Conn. School Tragedy: Obama Demands ‘Action’
Wiping away tears, President Barack Obama on Friday lamented the school shooting massacre in Newtown, Conn., calling for “action” to prevent future tragedies after a series of gun massacres on his watch.
“As a country we have been through this too many times. … We’re going to have to come together and take meaningful action to prevent more tragedies like this regardless of the politics,” Obama said in a statement in the Brady Briefing Room of the White House.
Obama said that after such a tragedy, he first reacts as a parent.
“That was especially true today. I know there’s not a parent in America who doesn’t feel the same overwhelming grief that I do.
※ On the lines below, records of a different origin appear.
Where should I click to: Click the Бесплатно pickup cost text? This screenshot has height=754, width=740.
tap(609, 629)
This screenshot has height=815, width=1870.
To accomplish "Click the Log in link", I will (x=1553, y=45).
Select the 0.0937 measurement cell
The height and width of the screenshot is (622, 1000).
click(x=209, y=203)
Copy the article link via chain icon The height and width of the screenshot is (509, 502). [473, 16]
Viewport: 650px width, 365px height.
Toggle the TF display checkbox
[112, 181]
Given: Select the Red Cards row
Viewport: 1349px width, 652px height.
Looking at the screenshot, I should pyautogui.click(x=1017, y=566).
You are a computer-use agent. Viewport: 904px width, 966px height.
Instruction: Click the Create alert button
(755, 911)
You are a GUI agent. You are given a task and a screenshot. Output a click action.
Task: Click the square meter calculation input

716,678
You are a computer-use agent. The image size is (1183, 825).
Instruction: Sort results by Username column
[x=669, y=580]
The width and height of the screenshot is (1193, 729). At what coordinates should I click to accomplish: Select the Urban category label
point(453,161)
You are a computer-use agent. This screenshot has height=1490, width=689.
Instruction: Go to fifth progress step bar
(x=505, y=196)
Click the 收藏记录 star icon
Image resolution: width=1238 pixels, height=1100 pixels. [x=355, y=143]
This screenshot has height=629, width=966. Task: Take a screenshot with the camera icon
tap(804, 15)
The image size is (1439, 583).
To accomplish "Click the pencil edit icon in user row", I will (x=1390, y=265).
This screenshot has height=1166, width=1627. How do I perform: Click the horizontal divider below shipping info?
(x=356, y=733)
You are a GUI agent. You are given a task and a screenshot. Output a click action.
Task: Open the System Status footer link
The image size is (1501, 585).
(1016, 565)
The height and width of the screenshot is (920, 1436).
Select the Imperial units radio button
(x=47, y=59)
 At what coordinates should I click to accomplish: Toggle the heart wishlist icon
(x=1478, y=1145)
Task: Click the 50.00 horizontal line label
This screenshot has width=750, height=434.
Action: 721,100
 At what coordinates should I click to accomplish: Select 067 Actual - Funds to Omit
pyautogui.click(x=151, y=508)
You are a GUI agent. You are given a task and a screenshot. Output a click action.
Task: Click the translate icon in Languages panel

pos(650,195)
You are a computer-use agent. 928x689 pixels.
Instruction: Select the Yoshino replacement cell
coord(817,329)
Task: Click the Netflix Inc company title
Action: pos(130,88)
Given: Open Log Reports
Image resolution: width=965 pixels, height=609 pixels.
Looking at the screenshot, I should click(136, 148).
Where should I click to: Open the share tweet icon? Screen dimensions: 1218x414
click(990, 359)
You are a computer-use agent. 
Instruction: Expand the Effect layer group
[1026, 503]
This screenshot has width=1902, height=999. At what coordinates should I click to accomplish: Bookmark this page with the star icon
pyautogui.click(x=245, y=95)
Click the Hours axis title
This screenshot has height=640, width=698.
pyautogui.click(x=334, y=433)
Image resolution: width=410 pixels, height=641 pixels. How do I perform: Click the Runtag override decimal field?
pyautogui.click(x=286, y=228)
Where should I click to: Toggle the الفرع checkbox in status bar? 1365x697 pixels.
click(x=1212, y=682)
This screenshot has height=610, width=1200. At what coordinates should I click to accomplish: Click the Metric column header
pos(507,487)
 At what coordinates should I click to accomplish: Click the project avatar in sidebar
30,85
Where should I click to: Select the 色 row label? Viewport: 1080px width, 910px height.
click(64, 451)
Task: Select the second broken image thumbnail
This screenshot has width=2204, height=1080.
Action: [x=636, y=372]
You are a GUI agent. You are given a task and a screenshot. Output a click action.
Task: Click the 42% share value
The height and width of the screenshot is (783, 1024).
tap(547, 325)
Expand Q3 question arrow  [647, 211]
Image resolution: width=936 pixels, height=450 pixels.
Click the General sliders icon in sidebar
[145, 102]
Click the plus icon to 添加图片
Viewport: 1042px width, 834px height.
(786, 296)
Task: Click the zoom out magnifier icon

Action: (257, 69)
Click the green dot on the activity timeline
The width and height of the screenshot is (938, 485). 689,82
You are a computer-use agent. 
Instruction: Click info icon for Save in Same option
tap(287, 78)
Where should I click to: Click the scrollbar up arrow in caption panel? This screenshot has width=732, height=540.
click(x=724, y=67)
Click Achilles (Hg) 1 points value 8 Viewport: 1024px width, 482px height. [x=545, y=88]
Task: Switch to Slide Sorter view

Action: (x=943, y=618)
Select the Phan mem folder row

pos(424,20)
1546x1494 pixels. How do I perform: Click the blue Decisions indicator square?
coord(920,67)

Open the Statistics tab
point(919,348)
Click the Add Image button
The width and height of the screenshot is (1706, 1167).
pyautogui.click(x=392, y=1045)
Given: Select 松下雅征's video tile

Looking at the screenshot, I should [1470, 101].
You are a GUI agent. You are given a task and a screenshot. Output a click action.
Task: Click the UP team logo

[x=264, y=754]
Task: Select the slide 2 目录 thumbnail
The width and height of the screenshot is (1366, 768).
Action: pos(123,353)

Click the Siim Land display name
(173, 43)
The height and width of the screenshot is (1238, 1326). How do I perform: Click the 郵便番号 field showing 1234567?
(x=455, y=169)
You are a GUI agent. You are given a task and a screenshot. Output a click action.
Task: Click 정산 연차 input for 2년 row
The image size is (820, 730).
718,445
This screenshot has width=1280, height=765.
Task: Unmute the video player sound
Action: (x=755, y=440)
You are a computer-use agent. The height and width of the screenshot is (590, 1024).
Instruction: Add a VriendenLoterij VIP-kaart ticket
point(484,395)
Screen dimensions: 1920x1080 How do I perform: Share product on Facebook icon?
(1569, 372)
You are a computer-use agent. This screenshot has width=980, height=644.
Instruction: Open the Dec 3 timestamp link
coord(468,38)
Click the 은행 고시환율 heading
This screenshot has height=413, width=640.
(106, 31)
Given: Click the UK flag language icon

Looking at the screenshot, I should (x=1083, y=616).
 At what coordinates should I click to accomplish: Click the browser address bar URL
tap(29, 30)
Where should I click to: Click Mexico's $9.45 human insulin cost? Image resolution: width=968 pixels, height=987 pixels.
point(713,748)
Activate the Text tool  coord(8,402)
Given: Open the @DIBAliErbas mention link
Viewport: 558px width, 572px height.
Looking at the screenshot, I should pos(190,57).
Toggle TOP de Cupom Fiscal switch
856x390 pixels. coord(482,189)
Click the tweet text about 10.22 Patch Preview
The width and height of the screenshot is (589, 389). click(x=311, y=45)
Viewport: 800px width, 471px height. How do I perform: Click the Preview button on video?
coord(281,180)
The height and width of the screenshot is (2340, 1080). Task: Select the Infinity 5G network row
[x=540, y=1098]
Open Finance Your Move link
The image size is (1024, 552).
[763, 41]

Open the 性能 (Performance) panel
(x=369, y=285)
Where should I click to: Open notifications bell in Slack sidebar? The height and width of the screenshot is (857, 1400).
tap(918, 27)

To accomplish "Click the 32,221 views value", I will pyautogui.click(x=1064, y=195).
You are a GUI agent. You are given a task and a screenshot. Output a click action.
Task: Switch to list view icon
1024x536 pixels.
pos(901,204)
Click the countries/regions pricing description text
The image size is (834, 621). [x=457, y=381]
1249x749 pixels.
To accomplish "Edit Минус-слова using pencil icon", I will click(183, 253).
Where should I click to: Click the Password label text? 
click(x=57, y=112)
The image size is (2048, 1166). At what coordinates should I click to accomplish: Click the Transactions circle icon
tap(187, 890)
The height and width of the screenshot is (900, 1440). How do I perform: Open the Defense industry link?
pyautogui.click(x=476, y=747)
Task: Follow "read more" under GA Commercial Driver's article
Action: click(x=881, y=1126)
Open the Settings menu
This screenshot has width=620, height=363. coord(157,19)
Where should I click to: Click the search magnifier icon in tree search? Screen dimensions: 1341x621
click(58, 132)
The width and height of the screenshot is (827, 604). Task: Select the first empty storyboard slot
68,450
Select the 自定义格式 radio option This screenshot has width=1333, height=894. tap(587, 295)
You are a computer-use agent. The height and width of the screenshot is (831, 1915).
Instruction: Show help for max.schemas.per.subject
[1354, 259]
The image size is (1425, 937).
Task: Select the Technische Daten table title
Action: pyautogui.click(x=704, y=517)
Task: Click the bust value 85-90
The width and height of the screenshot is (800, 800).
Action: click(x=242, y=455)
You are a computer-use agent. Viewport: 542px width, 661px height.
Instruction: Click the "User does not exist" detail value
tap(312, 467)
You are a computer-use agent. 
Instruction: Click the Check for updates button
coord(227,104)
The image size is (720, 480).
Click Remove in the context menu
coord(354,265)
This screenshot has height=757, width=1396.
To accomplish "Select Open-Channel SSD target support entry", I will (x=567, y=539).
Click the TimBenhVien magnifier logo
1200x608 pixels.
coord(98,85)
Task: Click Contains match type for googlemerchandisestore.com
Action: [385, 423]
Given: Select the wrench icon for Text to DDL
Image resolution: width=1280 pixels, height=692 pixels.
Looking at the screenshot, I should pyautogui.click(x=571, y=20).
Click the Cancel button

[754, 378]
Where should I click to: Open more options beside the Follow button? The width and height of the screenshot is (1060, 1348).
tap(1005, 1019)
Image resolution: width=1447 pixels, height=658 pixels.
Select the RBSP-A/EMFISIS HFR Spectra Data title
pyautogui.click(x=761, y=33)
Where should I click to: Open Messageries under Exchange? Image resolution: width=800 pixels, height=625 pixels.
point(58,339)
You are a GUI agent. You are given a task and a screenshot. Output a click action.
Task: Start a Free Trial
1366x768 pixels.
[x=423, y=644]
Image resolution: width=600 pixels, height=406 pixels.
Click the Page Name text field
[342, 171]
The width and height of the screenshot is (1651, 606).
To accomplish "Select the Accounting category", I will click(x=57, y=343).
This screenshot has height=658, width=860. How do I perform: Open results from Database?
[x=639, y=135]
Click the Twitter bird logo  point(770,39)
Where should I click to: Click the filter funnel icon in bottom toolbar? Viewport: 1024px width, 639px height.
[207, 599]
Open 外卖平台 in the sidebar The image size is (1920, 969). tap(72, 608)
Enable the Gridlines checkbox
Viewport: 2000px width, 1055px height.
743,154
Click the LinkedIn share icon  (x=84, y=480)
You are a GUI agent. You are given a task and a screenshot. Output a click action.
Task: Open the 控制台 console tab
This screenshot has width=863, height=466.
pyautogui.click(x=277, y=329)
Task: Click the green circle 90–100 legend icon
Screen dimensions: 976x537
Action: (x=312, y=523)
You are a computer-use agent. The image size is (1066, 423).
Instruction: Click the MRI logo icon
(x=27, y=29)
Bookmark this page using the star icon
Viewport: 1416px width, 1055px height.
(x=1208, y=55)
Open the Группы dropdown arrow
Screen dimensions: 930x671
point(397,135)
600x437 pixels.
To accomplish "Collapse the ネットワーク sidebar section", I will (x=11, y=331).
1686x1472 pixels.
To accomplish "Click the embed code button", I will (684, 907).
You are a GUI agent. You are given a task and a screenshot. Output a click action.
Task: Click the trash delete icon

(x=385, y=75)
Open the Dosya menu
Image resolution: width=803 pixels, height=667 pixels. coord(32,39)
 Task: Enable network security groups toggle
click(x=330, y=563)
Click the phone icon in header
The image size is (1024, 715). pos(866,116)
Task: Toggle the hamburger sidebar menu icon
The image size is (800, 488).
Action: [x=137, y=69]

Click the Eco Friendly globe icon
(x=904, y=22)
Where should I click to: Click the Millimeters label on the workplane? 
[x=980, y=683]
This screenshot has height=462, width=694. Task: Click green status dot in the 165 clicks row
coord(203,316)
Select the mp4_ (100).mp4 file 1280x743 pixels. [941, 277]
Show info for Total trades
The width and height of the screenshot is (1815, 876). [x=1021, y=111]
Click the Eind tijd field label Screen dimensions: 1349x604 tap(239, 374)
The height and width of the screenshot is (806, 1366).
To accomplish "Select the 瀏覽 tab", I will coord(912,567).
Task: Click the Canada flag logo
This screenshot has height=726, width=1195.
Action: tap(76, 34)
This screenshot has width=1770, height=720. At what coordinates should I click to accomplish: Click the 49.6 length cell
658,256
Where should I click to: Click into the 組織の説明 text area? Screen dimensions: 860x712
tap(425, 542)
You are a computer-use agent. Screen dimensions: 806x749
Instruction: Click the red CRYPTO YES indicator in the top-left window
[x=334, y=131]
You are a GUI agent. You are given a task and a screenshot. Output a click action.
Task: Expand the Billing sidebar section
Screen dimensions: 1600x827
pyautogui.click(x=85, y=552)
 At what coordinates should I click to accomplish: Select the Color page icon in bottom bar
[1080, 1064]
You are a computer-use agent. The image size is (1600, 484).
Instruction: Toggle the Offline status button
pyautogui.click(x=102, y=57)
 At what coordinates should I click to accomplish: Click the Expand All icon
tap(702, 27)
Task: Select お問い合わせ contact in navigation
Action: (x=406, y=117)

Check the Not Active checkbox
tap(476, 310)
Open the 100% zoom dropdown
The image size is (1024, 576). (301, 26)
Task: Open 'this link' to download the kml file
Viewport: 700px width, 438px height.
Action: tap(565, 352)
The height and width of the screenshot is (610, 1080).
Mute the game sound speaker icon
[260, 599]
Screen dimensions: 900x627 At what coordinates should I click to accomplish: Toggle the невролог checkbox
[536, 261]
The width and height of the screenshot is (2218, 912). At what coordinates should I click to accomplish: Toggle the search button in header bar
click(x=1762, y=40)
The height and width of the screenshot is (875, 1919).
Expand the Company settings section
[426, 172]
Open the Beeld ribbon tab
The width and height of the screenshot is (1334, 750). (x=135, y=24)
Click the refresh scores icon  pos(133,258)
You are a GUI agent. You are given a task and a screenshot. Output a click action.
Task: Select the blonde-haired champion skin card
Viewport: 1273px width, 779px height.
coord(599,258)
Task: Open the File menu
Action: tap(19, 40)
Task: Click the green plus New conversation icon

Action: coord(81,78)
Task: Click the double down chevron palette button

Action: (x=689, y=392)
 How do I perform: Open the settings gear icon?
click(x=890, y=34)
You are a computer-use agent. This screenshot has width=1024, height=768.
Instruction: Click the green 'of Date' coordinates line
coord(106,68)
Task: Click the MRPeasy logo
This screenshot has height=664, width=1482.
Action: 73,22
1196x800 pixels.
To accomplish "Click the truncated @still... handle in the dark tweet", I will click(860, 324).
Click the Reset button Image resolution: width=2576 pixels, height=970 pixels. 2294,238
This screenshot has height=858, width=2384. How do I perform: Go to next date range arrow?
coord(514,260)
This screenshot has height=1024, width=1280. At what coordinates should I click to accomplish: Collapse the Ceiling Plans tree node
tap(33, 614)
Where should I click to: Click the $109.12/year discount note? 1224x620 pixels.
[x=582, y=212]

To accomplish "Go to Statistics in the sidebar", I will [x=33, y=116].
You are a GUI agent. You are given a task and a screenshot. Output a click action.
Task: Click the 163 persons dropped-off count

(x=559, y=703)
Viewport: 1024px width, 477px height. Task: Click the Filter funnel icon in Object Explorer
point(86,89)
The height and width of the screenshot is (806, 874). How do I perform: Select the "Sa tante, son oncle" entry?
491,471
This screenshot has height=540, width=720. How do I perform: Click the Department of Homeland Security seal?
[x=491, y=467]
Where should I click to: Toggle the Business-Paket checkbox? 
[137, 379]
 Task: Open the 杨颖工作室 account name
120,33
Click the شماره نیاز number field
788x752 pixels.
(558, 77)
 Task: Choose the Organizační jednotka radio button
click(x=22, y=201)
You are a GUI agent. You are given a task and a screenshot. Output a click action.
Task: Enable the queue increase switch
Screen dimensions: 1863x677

The majority of those who died today were children. Beautiful little kids between the ages of 5 and 10 years old,” he said, pausing for several seconds and wiping a tear from his eye.
“They had their entire lives ahead of them. Birthdays, graduations, weddings, kids of their own.”
Obama vowed to do everything he can as president to help the families but acknowledged that no words would suffice.
Earlier Friday, White House Press Secretary Jay Carney had said today was not the day to discuss policy options and gun control in the wake of the shooting, but Obama’s remark about “action” seemed to turn a new chapter in the president’s mindset on the issue.
He effectively abandoned any effort to enact gun control in his first term, and after the Aurora, Colo., shootings earlier this year, Carney said the president was focused on enforcing “existing law.”